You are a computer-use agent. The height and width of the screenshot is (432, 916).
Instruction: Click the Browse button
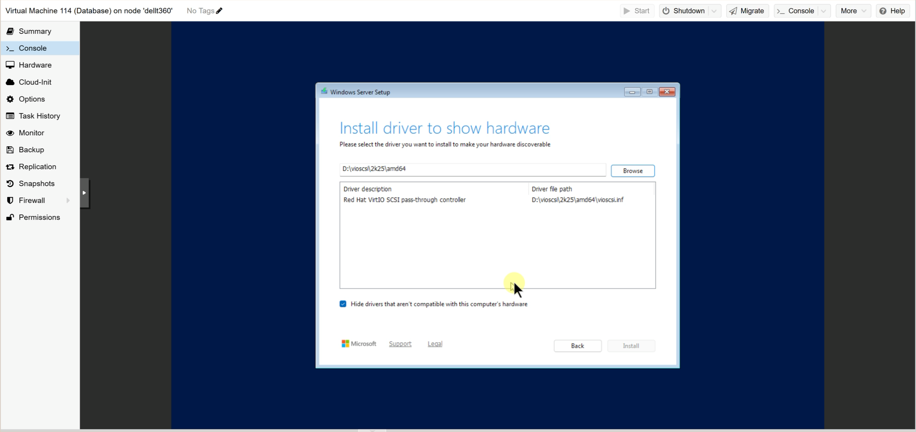(632, 170)
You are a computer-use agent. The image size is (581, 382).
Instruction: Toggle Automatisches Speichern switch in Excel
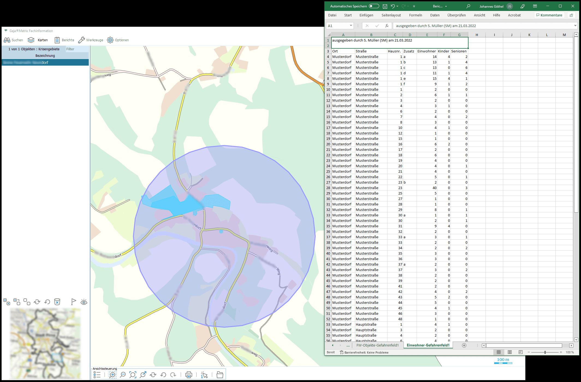coord(374,6)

________

### Exercise
Wherever the word "computer" turns up in a line of the entries above, copy that line.

### Result of this exercise
You are a computer-use agent. The height and width of the screenshot is (432, 916).
You are a computer-use agent. The image size is (581, 382).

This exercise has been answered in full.